[Given instruction]
Copy out every row below, requests included, shifting each coordinate in the answers by 107, and leave the pictures out.

[Exercise input]
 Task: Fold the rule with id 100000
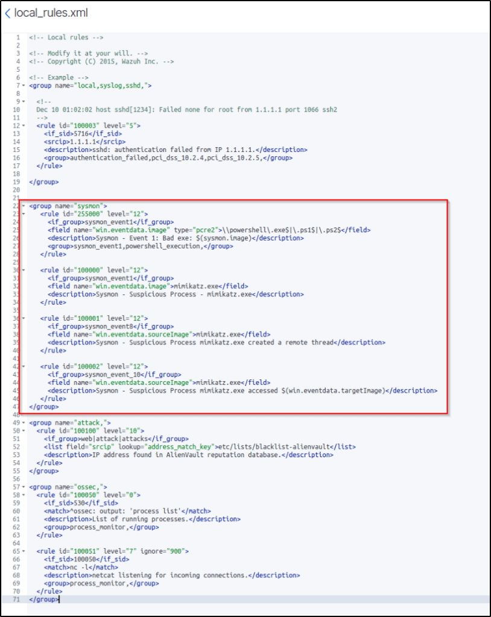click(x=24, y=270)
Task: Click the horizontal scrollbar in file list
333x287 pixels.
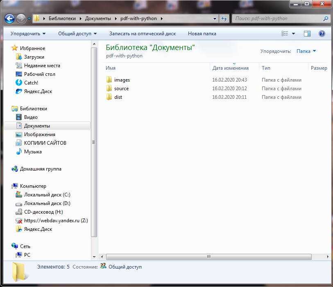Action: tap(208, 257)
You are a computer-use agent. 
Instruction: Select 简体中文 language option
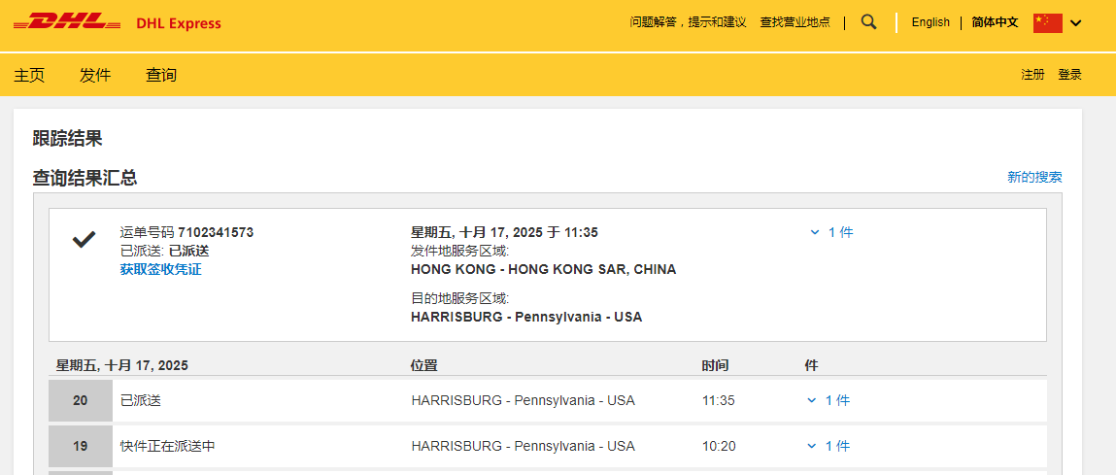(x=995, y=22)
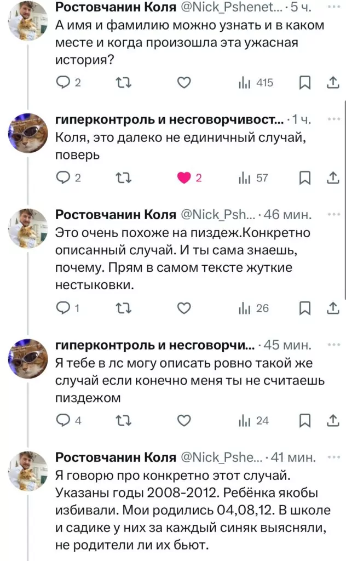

[Reply to the exercise]
 Task: Fold the rule with id 100000
click(x=131, y=377)
Task: Click the horizontal scrollbar in file list
333x287 pixels.
Action: tap(315, 364)
You are a computer-use agent. 
Instruction: Select 简体中文 language option
(x=1102, y=129)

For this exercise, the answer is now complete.